20. Measure distances of items found from a fixed point so that the scene can be reconstructed. Modern crime scene laser mapping can alleviate a lot of this work.
21. Take as much care in finding exonerating information or information that might indicate a crime has NOT been committed.
22. Don’t touch anything until everything has been documented, described and mapped. Document everything even if it doesn’t seem to support the developing theories.
23. If you can’t draw it, sketch it, or photograph, provide a written detail of the circumstances.
24. If the scene has been altered, document the alteration, and document it as it is now. Explain in later reports why the change occurred and by who’s hand.
25. A Chinese proverb says: “The eyes see only what they look for, and mood for what is already in the mind.” Examine the scene with an open mind and without distraction.
26. Use compass directions to identify locations of objects and document position, class, quantity, form, dimension, direction, style, and color of located items.
27. For exterior scenes, including vehicle accidents, maps and sketches with details of distances becomes even more important. Include tire marks, road marks, and other information that might not be present in an indoor scene.
28. Begin to take your investigation from the “general” level to a “particular” level.
29. Dead bodies: Document exact position. If dismembered, more detail must be included as to position, distance, and condition of each separate part. Document style of dress from head to toe. The author acknowledges that this section cannot hope to be an exhaustive source of dead body exam info. He summarized that every detail of the body, the surrounding area, and any visible evidence should be documented exhaustively and with photographs.
30. Take exhaustive photos of points of injury.
31. Document any changes to the body that occurred after officer arrival but before the investigation began.
32. Again, he stresses the all-inclusivity of the investigation. Care should be taken when interacting with the body due to concerns of contamination.
33. This point covers fingernail scrapings, blood Analysis, fingerprinting, and other things that hopefully are handled outside of your investigations division now.
34. After you’ve examined the body, another round of photographs should be taken.
35. Take casts of injuries.
36-41. All of these pertain to the effective collection of evidence, securely packaging, sealing, and marking them as you go. Also document who packaged and when.
42. Follow-up and make sure those non-Police investigators follow proper evidence collection procedure so as not to destroy evidence.
43. This covered the collection of evidence from arrested suspects. It also covers the importance of knowing you limits as an investigators. Ptah Hotep, prime minister to Egypt’s King in 2880 BC said, “It is a foolish thing to speak with authority on every kind of work.”
44. “There is a clue to every crime; finding it proves whether the investigator is a professional or an amateur.” Sometimes, the only clue is the MO (modus operandi) of the criminal. If no physical evidence is present, much can still be gathered from witnesses, style of crime, circumstances of how and when the crime was committed, and other non physical clues.

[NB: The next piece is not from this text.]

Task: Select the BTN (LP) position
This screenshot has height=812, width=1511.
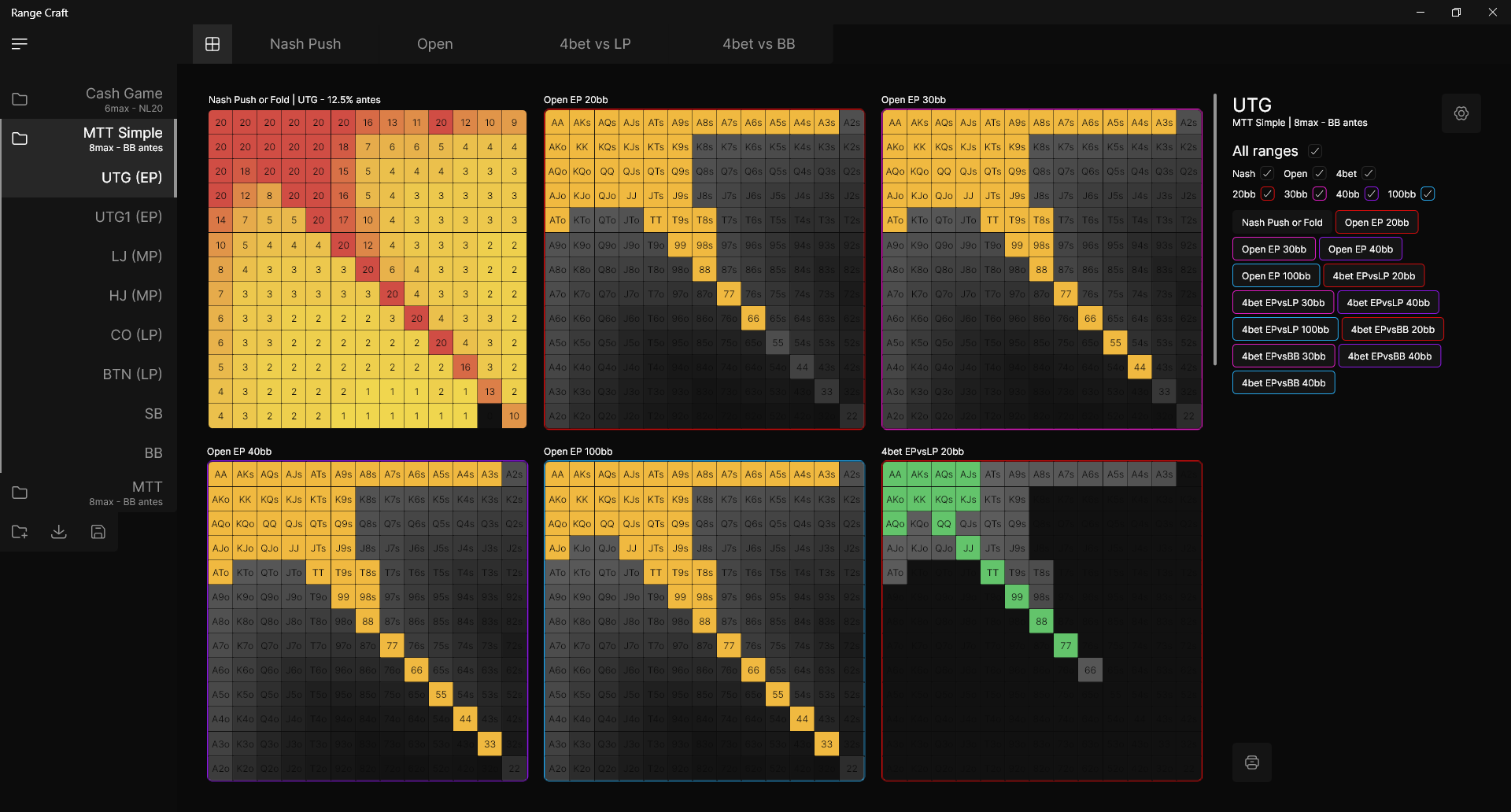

45. The final report should a description of the investigators procedures and perceptions, but using only facts. Follow that with suspect and witness statements, preferably signed, descriptions of all evidence, then describe any property involved starting with identifiable and moving to non-identifiable items. End with the best suspect information available, and descriptions of the MO. Finally, the detective can end the report with conclusions, interpretations and recommendations. Supplements will be required and expected unless the case is solved immediately.
Man, that was a dry read. I might start skipping parts. Not many reads on these but I find it interesting. Thoughts? Opinions? Should I cover every chapter? Just the best ones? Who decides what’s most interesting.
What tools does your department use to ease the burden of exhaustive investigation? What tools do you recommend? What courses have you attended that have helped you investigate more effectively?